Community Detection in complete and weighted netwo

2019-05-29 05:39发布

问题:

I do have a complete network graph where every vertex is connected with each other and they only differ in form of their different weights. A example network would be: a trade network, where every country is connected with each other somehow and only differ in form of different trading volumina.

Now the question is how I could perform a community detection in that form of network. The usual suspects (algorithm) are only able to perform in either unweighted or incomplete networks well. The main problem is that the geodesic is everywhere the same.

Two option came into my mind:

  1. Cut the network into smaller pieces by cutting them at a certain "weight-threshold-level"
  2. Or use a hierarchical cluster algorithm to turn the whole network into a blockmodel. But I think the problem "no variance in geodesic terms" will remain.

回答1:

Several methods were suggested.

One simple yet effective method was suggested in Fast unfolding of communities in large networks (Blondel et al., 2008).
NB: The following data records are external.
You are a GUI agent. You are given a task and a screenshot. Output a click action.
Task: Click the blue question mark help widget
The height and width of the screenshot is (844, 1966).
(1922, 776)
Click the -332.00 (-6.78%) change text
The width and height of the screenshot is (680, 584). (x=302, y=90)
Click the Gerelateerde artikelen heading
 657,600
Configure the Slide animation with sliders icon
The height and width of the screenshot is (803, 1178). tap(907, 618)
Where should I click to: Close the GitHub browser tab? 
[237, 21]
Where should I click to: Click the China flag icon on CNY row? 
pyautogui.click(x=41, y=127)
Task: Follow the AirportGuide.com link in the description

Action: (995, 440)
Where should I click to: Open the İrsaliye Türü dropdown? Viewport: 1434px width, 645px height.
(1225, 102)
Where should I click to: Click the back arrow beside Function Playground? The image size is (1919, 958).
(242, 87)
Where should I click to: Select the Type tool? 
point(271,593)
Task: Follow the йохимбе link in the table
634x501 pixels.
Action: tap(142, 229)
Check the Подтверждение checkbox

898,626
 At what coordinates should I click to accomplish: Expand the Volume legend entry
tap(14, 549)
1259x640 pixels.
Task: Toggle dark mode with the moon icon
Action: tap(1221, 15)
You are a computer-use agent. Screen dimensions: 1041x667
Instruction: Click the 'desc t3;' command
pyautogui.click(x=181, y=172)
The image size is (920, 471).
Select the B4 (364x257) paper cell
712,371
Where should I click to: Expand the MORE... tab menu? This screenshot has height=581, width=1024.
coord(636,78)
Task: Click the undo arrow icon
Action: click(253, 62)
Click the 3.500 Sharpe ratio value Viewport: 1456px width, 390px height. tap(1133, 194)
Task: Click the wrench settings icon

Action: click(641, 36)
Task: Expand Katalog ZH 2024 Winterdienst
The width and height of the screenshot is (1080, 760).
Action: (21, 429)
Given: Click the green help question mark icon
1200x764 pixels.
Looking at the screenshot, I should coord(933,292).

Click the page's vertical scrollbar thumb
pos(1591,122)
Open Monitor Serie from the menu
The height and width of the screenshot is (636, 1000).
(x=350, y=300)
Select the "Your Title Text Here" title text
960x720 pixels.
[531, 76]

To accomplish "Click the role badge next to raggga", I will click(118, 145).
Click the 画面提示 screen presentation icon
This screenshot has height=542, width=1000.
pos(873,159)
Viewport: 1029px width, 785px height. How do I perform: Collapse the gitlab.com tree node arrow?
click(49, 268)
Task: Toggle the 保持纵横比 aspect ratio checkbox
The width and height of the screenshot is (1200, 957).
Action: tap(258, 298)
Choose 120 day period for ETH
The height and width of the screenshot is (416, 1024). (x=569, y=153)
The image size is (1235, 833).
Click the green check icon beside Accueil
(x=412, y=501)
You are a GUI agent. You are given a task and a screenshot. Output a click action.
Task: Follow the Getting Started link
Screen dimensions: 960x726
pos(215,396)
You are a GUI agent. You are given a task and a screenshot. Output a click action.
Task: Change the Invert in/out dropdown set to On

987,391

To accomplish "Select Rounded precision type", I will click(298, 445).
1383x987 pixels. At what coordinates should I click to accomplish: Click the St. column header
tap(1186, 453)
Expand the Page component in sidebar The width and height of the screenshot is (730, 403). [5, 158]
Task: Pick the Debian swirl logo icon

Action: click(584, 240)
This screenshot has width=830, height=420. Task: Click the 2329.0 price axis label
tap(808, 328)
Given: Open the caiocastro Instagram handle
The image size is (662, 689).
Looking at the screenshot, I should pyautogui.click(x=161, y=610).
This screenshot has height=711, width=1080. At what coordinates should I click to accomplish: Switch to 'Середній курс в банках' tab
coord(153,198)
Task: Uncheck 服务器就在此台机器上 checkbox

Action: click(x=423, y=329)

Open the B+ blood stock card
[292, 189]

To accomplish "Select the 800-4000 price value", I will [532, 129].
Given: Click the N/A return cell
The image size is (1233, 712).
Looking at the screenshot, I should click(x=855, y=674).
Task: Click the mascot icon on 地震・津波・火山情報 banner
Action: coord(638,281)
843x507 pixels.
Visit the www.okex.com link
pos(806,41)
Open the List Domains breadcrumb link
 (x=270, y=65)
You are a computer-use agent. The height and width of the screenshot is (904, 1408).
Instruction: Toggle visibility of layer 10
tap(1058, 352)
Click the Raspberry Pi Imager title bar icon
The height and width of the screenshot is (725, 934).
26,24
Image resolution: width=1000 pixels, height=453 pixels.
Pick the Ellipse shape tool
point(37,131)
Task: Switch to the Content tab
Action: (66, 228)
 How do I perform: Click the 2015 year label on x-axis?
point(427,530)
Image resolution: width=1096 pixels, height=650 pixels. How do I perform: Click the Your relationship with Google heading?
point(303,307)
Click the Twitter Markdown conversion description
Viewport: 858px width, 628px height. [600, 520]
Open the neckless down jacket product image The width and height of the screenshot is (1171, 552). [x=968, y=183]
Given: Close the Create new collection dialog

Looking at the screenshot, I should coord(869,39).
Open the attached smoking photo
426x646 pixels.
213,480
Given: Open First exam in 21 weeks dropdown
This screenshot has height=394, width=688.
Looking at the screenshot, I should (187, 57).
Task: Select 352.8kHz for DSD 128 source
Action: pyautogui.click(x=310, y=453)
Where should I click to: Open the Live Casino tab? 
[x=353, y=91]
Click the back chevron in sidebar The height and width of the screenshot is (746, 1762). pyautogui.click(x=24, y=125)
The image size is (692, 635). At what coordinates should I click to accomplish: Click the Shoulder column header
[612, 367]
It supports weighted networks. Quoting from the abstract:

We propose a simple method to extract the community structure of large networks. Our method is a heuristic method that is based on modularity optimization. It is shown to outperform all other known community detection method in terms of computation time. Moreover, the quality of the communities detected is very good, as measured by the so-called modularity.

Quoting from the paper:

We now introduce our algorithm that finds high modularity partitions of large networks in short time and that unfolds a complete hierarchical community structure for the network, thereby giving access to different resolutions of community detection.

So it supposed to work well for complete graph, but you should better check it.

A C++ implementation is available here (now maintained here).

Your other idea - using weight-threshold - may prove as a good pre-processing step, especially for algorithms which won't partition complete graphs. I believe it is best to set it to some percentile (e.g. to the median) of the weights.